"The Sham Mirrors" brings you to the strangest heaven, a paradise covered in eternal iciness and dark night.
When a band assumes that their next release will be their masterpiece, there can be a lot going on. There can be endless fights between the band components, some uncomfortable decisions can be made. For a strange band like Arcturus, surprisingly, they decided to go on a more straight-forward direction, but the result for this decision is “The Sham Mirrors”, the third studio album, and the ultimate masterpiece.
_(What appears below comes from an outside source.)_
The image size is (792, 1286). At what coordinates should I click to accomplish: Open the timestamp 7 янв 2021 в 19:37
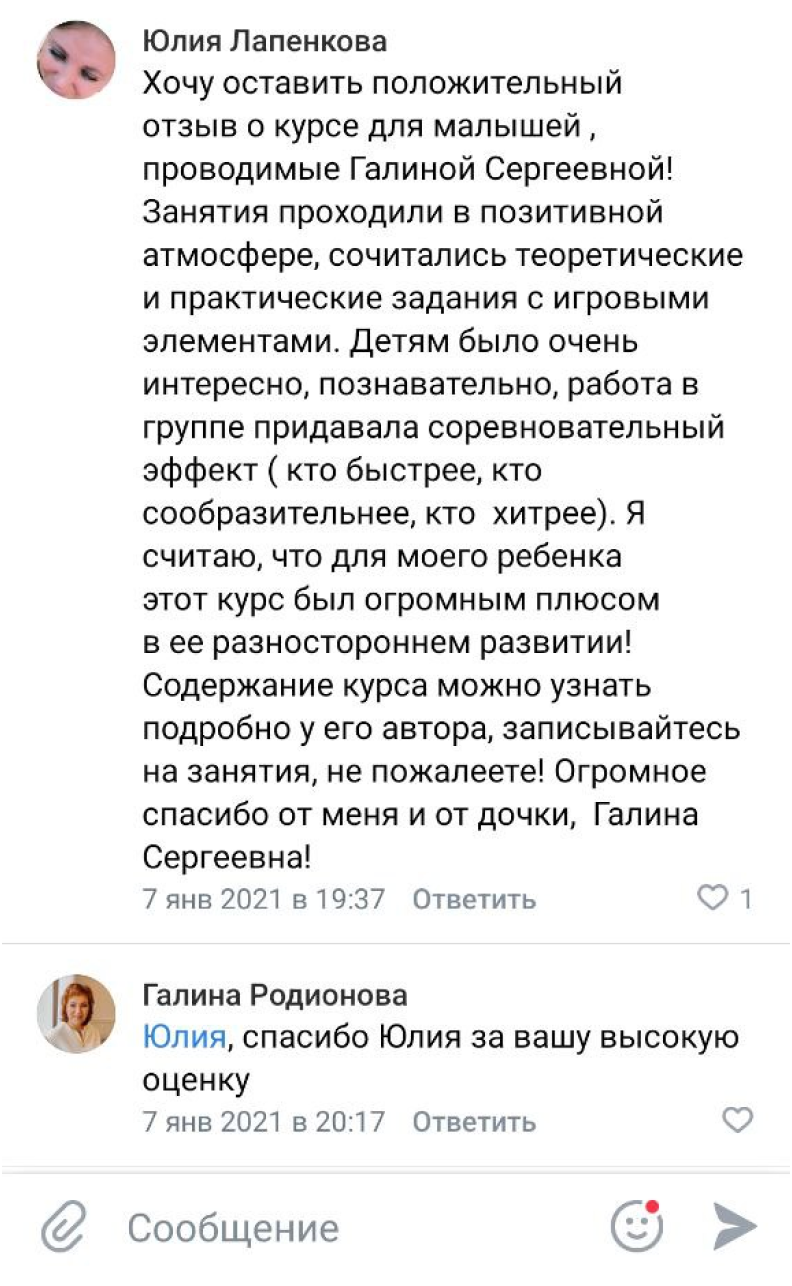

It is very different from the previous album, “La Masquerade Infernale”: the production is a little clearer, but still a little muddy, creating this very sharp sound. The instrumentation is so much more highlighted: I feel like I’m hearing more guitars, but there’s also a ton of keyboards. Both these are well balanced, without one overturning the other. But the music, because of the inevitable massive keyboard presence, is much more symphonic (some feel that this album has some symphonic metal to it). The piano is a standout instrument too, as it is much more frequent than it ever was for Arcturus previously, it to the point where it can even be the bulk of a song. The vocals are generally normal sounding, since Garm once again returns facing the microphone, giving some of his best performances. There are some shrieking growls in only one song, but they are pretty good, like you would expect from this man. There’s also a lot more heavy electronics and eerie beats, some of the elements that really make this album Avant-garde. Like I said, this album is much more straight forward, the melodies are memorable, and some times even pretty catchy, an extreme rarity for this kind of music.
“Kinetic”, the brilliant opening track, is the song that could have become in my opinion a single, the most memorable and accessible; great hooks, and very good experimentation as well. But “Nightmare Heaven” is amazing to me; pretty melodic in the first part, but the heavy electronics come in as a bridge at a certain point, and last for a few minutes, until another hook blasts. “Ad Absurdum” has pretty much the same structure, and even though being a really good song and having a great riff, it isn’t my favorite. “Collapse Generation” is another breathtaking piece, only four minutes long, but it manages to have a great structure and a very urgent feel. “Star Crossed” is the mostly piano driven song, while “Radical Cut” is the most aggressive one (the one that features growls). But the grand finale is very much worth waiting for; “For To End Yet Again” is, maybe arguably, the best Arcturus song yet. Great hook in the beginning, amazing experimentation, a big range of influences can be heard in the very long bridge, from ambient to oriental music. The greatest piece of music, in my opinion, of the band, the widest and most adventurous one as well.
If the beloved “La Masquerade Infernale” was a more infernal like trip, “The Sham Mirrors” brings you to the strangest heaven, a paradise covered in eternal iciness and dark night. I’ve found myself loving this album immediately, and I’m sure I’ll remember it for my entire life. If your Avant-Garde metal fan or you’re interested in it, this album is an absolute must. One of the great masterpieces of the genre.